Sono un convinto fan di Carlo Cracco. Nutro stima e rispetto per un grande professionista che ha avuto un ruolo determinante nell’ultimo ventennio della cucina italiana d’autore. La prima volta, andai a cena all’allora Cracco Peck dopo aver conosciuto Luigi Cremona a cui chiesi quale secondo lui fosse il cuoco da provare assolutamente in Italia in quel momento. La risposta di Luigi fu precisa: “Devi andare a Milano da Cracco; i concetti nuovi che stanno arrivando in Italia, toni amari e acidità, passano da quel ristorante”. Era il 2006 e rimasi fulminato da quella cena.
L’altra premessa, prima di arrivare al giudizio della pizza, è la qualità – per me fondamentale – che deve avere chi giudica: la “laicità”, valore necessario per chi si siede ad una tavola ed esprime un giudizio, senza preconcetti e senza tesi precostituite.
Fatte queste due premesse, vengo subito al dunque: a me la pizza margherita di Carlo Cracco non è piaciuta.
L’aspetto visivo: sicuramente è migliorato rispetto al passato, gradevole, colorato.
L’impasto: ben lievitato, anche se nella parte del cornicione risulta un “morso” che impegna troppo la masticazione (molto differente da quello di Bonci o di Renato Bosco ad esempio che, anche se croccanti all’esterno, sono scioglievoli all’interno). Al contrario, al centro l’impasto risulta troppo “inzuppato”, perdendo completamente la consistenza a causa dell’eccessivo condimento.

**INFORMAZIONI ESTRATTE:**

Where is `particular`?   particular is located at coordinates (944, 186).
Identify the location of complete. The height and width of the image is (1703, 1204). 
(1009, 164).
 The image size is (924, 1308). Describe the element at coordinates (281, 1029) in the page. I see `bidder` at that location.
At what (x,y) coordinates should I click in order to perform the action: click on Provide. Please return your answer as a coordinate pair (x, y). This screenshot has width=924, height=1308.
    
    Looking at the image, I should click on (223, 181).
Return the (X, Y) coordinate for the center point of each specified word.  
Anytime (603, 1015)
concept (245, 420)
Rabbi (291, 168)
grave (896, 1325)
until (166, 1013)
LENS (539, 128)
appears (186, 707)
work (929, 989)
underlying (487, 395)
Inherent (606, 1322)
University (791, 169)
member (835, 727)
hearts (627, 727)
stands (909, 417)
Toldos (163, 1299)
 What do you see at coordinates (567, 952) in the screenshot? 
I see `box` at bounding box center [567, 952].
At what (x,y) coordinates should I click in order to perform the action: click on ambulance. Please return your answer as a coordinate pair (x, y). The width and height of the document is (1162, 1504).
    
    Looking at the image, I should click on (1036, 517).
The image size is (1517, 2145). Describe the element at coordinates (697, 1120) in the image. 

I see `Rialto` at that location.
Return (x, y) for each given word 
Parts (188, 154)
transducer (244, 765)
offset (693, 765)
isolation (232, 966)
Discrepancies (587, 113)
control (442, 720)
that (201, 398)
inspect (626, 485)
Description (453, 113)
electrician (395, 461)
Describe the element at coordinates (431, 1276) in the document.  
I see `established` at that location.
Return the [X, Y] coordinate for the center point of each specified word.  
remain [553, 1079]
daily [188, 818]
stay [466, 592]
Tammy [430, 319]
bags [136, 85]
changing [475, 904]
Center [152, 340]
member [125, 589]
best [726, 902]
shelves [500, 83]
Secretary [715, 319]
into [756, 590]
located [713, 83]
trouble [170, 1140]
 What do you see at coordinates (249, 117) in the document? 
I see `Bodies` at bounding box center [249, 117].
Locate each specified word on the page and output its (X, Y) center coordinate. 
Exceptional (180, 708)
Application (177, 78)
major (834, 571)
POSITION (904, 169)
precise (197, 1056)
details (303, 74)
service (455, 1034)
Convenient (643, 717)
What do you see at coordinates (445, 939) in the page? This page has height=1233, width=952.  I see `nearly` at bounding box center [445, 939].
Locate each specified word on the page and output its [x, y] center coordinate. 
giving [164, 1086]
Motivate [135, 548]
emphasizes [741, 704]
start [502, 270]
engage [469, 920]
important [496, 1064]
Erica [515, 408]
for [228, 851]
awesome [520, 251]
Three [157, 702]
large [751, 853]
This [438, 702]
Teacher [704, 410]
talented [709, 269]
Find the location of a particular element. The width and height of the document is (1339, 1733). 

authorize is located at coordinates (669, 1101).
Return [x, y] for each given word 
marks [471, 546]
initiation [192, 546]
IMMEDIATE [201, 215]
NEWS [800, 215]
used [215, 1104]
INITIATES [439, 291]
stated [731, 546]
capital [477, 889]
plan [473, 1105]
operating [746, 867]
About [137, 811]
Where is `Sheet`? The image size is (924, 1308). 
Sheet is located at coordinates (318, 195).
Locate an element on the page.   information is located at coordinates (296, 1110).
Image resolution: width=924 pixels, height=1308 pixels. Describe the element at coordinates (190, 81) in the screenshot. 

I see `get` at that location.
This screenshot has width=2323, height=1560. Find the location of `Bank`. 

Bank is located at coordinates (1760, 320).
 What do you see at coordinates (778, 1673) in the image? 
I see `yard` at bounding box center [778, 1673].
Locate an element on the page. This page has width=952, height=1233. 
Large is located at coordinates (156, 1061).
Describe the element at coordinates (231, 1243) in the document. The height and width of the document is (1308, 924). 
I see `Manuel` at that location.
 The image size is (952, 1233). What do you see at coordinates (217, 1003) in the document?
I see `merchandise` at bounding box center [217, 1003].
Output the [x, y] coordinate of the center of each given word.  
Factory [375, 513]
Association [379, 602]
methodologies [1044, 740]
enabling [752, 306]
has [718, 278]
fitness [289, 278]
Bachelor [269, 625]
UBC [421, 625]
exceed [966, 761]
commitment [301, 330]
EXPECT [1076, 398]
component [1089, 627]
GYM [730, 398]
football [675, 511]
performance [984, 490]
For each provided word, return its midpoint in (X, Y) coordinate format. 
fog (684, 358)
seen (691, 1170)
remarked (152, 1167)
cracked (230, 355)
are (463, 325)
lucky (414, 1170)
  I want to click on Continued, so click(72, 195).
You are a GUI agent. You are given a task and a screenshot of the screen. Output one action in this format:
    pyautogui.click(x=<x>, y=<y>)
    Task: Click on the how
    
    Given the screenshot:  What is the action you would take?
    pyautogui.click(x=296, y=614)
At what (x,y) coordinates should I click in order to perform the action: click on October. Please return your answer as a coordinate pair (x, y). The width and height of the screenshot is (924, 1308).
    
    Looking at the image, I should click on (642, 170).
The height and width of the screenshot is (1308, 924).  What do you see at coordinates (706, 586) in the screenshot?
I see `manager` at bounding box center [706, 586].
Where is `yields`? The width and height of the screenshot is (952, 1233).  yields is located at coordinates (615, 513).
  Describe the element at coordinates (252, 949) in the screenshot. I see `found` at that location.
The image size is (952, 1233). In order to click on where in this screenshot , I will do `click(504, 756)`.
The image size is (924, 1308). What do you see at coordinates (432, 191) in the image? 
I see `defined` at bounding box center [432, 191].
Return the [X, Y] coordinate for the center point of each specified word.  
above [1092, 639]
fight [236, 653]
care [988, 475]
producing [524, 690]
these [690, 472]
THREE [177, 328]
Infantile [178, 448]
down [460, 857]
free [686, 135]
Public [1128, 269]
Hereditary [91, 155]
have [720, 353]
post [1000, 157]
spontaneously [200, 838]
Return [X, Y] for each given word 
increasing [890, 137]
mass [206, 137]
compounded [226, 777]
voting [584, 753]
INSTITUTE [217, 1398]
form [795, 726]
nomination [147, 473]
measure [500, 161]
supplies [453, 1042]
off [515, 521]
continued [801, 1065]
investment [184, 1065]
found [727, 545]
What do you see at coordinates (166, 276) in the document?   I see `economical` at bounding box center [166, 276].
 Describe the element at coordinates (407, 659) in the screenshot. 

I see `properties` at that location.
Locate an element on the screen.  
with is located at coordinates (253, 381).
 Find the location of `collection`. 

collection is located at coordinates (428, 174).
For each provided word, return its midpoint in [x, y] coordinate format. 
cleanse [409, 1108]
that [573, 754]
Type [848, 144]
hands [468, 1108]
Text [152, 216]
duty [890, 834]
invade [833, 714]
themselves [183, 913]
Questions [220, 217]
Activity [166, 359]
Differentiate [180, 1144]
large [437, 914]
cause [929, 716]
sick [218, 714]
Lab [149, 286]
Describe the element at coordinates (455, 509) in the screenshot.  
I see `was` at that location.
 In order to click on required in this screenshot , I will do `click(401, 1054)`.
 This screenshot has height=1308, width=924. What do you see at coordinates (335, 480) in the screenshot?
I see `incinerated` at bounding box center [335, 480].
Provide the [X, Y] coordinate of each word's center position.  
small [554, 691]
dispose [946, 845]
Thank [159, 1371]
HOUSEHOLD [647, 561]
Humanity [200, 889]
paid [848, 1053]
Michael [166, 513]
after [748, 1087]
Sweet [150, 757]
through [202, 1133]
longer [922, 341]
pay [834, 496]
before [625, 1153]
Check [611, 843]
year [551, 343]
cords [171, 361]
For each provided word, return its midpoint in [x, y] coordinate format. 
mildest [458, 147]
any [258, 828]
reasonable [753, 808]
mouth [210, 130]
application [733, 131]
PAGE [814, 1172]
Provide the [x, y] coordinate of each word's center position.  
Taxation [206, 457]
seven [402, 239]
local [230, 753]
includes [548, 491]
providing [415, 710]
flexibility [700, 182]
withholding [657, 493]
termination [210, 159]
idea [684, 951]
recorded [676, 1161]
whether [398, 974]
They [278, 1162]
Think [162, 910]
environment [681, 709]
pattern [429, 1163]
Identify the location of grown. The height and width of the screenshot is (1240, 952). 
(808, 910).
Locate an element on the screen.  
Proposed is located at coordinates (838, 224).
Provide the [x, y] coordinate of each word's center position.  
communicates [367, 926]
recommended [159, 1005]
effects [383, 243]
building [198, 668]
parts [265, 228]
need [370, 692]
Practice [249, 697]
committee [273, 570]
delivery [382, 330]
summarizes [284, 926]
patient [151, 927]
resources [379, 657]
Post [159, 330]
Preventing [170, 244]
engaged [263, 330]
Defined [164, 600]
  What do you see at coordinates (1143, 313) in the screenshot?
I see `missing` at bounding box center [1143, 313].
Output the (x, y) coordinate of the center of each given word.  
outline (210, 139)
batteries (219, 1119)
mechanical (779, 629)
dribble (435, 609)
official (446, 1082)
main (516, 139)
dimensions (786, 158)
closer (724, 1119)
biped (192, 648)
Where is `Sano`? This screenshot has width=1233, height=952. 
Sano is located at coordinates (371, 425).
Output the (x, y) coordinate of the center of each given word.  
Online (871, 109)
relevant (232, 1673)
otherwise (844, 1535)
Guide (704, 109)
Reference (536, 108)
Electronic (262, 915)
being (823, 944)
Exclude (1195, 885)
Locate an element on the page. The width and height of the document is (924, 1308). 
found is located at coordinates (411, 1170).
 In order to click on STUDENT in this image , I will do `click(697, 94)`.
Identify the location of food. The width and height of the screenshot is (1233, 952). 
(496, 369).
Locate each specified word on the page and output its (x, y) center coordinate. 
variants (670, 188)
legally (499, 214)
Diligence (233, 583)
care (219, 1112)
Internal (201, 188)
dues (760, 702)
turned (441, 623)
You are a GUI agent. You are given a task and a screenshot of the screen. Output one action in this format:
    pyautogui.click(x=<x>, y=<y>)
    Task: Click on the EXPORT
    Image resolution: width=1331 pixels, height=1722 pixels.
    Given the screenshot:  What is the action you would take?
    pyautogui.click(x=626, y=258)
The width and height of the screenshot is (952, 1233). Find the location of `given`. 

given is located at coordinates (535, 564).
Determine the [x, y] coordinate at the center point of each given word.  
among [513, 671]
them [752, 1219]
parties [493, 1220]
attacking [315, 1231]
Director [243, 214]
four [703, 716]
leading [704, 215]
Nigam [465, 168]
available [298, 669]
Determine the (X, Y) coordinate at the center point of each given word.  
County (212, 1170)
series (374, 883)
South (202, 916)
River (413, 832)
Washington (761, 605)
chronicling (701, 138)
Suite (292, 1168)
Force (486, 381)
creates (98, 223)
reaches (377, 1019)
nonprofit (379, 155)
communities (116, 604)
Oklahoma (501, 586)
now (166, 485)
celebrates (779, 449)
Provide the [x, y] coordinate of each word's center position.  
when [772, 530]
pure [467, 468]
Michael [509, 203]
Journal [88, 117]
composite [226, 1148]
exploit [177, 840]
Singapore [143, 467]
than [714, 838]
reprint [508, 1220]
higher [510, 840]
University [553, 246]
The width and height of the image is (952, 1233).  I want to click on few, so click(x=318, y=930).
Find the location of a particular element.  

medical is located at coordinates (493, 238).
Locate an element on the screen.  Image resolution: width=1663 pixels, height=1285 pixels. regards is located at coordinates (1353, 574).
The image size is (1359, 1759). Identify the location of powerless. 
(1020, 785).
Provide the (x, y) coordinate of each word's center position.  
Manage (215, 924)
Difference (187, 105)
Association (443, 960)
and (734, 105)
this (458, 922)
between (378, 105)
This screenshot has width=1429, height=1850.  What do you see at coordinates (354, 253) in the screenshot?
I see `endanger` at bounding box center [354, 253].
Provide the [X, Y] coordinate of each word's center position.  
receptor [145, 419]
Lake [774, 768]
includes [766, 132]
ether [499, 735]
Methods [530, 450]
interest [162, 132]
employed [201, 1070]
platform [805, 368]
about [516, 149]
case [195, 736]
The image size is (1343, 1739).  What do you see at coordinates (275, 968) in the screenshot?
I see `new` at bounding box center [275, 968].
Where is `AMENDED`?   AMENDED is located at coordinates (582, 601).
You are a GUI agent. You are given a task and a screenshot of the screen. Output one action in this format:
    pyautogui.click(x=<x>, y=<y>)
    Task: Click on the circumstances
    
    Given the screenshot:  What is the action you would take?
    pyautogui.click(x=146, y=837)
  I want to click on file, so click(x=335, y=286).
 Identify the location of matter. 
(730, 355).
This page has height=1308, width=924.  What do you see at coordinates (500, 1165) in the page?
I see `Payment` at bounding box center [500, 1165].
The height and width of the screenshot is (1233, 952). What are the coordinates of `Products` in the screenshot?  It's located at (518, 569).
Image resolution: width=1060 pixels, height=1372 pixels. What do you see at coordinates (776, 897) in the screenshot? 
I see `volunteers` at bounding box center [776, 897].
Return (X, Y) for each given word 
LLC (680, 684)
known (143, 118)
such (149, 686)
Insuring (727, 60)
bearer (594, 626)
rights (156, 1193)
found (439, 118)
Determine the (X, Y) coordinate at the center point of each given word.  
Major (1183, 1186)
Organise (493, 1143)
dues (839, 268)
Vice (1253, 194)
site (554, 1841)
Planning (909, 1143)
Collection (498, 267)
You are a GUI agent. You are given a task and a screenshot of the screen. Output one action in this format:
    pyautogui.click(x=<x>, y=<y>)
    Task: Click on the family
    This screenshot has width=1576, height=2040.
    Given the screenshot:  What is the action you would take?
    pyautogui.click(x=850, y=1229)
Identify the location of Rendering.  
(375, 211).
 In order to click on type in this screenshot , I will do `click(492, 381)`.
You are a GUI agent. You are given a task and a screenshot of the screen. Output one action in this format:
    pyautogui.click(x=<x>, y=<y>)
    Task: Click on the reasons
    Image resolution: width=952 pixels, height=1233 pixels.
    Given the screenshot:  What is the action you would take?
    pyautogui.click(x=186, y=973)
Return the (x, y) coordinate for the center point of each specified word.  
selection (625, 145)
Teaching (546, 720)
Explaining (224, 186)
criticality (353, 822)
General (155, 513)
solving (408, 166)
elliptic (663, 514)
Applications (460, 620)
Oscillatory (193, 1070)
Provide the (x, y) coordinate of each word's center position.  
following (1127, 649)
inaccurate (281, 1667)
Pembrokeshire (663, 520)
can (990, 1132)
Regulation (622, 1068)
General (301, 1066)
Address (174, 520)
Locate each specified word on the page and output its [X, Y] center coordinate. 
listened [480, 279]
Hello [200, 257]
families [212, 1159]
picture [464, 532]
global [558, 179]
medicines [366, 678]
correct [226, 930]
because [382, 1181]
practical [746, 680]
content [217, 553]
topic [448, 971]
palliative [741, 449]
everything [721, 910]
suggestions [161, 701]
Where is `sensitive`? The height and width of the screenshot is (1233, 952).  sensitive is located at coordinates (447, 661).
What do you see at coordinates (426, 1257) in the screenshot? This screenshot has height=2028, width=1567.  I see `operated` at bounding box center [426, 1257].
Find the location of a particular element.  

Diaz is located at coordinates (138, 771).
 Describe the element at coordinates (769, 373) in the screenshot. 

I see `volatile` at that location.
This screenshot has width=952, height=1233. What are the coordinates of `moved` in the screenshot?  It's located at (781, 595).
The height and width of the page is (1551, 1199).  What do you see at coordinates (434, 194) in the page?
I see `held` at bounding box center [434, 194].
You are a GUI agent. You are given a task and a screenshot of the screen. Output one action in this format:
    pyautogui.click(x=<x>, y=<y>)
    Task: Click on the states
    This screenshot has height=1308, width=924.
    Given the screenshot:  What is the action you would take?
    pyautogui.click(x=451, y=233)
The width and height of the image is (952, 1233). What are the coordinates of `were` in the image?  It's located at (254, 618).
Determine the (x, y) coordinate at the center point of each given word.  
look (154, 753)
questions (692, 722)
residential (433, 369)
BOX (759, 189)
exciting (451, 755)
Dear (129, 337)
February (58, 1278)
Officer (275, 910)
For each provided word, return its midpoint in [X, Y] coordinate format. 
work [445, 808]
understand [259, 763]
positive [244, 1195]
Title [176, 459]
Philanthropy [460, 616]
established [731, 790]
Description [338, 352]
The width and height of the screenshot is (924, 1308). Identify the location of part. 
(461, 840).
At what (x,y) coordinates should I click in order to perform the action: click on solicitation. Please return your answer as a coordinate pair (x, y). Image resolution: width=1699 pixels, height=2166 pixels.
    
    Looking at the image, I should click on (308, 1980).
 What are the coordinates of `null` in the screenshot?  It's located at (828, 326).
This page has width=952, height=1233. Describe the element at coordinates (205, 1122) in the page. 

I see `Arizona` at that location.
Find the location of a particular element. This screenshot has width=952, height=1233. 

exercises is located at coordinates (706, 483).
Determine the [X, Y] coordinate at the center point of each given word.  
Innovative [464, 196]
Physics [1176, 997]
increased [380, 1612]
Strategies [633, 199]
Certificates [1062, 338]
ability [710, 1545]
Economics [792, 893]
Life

**REQUISITI DELL'ESERCIZIO:**
Riscrivi come elenco puntato il paragrafo della recensione sulla pizza di Cracco che inizia con «L’impasto: ben lievitato», mantenendone i fatti principali.

**SOLUZIONE:**
- Impasto ben lievitato.
- Cornicione: il morso impegna troppo la masticazione. È molto diverso da quello di Bonci o di Renato Bosco, croccante all'esterno ma scioglievole all'interno.
- Centro: l'impasto è troppo «inzuppato» e perde completamente la consistenza a causa dell'eccessivo condimento.